Données de position des mots et des éléments:
★ ★ ★ ★ ★ ★ ★

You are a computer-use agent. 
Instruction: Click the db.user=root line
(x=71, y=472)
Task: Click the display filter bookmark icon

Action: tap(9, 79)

★ ★ ★ ★ ★ ★ ★

▸ **Consigne de la tâche**: Recopiez toutes ces données à l'identique, ligne par ligne.

▸ **Résultat ci-dessous**:
You are a computer-use agent. 
Instruction: Click the db.user=root line
(x=71, y=472)
Task: Click the display filter bookmark icon

Action: tap(9, 79)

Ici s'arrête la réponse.